# Lighting help!



## alexNY (Jan 10, 2010)

Hi everyone

I'm just in the process of setting up my first tropical tank, and have been doing a lot of reading! But I'm a bit stuck on lighting, the hood that I have is a black plastic one with 2 clips for where the bulb would go, but no contacts or anything for the bulb to connect to, and no other wiring (sorry if I'm using the wrong terms!).

I went down to my local store and they only sold loose replacement bulbs, or new hoods with a bulb ready fitted, and they couldn't suggest what I might do rather than buy a new hood.

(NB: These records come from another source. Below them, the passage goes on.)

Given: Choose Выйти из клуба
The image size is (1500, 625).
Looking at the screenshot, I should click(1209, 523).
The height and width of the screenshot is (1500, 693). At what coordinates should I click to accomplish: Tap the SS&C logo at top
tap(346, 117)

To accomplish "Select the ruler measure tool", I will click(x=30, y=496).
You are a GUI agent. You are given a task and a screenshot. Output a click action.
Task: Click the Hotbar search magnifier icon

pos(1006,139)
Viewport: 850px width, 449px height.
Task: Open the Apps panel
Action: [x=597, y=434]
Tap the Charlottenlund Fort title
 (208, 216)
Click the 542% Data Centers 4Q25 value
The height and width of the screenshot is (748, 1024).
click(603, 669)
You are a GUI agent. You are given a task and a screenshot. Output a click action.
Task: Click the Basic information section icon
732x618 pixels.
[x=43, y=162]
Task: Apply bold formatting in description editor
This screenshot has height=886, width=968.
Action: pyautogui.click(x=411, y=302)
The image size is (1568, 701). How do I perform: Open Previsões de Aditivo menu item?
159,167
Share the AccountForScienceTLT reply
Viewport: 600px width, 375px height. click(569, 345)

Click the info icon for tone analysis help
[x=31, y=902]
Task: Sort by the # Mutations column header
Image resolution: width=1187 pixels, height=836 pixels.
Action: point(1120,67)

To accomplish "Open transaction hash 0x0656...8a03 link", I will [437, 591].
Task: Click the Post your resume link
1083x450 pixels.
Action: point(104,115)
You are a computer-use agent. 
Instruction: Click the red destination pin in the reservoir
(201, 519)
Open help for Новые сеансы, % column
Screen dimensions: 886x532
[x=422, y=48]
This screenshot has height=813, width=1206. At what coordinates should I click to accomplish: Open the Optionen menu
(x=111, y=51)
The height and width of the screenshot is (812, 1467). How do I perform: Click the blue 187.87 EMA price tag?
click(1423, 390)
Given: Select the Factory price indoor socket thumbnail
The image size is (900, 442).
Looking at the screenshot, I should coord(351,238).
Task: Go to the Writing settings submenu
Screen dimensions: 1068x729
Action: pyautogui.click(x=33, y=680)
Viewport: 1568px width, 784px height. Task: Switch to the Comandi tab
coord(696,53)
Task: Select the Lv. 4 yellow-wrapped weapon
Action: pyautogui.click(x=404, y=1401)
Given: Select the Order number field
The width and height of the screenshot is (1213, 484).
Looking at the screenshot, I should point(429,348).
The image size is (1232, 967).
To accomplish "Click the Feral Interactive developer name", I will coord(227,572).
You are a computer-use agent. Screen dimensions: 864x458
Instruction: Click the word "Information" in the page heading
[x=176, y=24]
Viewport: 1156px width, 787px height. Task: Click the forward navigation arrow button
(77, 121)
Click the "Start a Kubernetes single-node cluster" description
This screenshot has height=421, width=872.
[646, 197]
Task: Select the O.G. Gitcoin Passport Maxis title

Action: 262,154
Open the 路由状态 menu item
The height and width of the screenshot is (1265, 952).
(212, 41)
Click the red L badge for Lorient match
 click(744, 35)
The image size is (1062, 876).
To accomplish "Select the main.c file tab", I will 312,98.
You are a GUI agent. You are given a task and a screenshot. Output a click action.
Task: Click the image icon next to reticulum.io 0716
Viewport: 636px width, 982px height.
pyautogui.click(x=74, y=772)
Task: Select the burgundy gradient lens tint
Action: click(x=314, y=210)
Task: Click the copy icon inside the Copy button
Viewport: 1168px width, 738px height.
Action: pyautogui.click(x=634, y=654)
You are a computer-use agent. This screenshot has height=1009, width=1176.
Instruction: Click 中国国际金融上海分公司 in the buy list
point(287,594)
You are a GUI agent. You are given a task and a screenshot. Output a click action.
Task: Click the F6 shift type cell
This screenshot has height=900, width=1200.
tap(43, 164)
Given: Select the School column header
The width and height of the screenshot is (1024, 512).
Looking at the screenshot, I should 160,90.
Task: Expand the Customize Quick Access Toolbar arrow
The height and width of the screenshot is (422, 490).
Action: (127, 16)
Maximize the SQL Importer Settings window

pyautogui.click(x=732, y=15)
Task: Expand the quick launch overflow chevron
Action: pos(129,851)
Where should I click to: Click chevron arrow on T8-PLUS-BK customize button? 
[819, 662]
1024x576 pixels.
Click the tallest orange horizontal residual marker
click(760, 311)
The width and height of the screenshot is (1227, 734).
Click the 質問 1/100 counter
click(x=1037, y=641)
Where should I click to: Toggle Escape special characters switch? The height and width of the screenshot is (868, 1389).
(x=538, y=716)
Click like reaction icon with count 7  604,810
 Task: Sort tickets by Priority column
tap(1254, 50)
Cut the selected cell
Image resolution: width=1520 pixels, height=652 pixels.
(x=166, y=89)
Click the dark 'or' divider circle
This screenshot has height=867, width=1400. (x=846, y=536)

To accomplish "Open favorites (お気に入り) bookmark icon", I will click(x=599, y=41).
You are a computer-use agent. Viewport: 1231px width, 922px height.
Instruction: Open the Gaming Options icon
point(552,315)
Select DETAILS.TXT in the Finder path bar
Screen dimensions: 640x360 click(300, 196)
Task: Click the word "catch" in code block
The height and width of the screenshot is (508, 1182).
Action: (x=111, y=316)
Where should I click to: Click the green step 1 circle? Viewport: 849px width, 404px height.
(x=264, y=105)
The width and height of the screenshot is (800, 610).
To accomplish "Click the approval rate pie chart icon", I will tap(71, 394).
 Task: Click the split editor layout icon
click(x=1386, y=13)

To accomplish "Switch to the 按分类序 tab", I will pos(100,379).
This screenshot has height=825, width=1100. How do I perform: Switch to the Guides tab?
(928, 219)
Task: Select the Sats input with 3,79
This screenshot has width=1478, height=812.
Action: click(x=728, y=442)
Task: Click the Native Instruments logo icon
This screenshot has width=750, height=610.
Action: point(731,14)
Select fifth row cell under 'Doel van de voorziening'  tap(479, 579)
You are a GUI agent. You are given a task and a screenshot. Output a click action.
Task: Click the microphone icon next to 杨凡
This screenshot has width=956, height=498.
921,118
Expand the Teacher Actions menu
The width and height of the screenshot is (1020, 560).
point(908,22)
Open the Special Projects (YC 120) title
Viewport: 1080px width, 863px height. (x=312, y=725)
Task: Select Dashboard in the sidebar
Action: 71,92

I don't mind having to buy a new one if that's what it needs but as the hood has clips there must have been a bulb fitted and working. Any advice would be much appreciated.

Thanks,
Alex


----------



## squirrelcrusher (Sep 23, 2009)

Can you take a pic of your hood. Where did you get the set up from? Maybe someone stripped your hood for something else. Might be easier to just buy a new hood


----------



## flyin-lowe (Oct 3, 2009)

Also what do you plan on having in the tank. If only fish and no plants any old light might do. If you want some plants then you need to decide what type and then pick out the lighting. There are a few types of "low light" plants that will work with a standard hood. As a rule of thumb try to plan on 1 watt per gallon for live plants. Most of the standard power fluorecent light bulbs are 24-32 watts max. So if you have bigger then a 30 some gallon tank you will be limited on the plants.


----------



## James0816 (Jun 19, 2009)

Sounds like the balasts are out of it. May just as well get yourself a new light.


----------



## darkroomdweller6 (May 8, 2008)

I agree, The ballasts are probably gone. If you're handy you could buy a couple of screw bases at the hardware store and screw them into the hood, connect them to a power cord and use compact fluorescent lamps instead of the tubes, that will give you lots more options for intensity.


----------